Word and element location records:

%%

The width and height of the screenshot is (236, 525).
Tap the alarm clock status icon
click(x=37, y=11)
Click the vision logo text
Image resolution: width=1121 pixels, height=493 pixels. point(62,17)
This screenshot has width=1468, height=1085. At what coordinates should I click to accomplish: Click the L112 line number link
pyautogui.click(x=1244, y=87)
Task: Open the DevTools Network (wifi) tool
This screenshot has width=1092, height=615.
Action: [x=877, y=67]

%%
%%

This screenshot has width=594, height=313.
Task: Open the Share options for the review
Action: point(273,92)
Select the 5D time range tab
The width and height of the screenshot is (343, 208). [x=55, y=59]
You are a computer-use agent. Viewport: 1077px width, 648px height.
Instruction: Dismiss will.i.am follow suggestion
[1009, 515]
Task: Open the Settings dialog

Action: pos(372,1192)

%%

Written request = Format the entries above as a two-column CSV with the columns "request" and "answer", one row per entry, each value in a single quoted field with line breaks replaced by spaces. Begin at the line that has "The width and height of the screenshot is (236, 525)." and stop after the line that has "pyautogui.click(x=1244, y=87)".

Worked solution =
request,answer
"The width and height of the screenshot is (236, 525). Tap the alarm clock status icon","click(x=37, y=11)"
"Click the vision logo text","Image resolution: width=1121 pixels, height=493 pixels. point(62,17)"
"This screenshot has width=1468, height=1085. At what coordinates should I click to accomplish: Click the L112 line number link","pyautogui.click(x=1244, y=87)"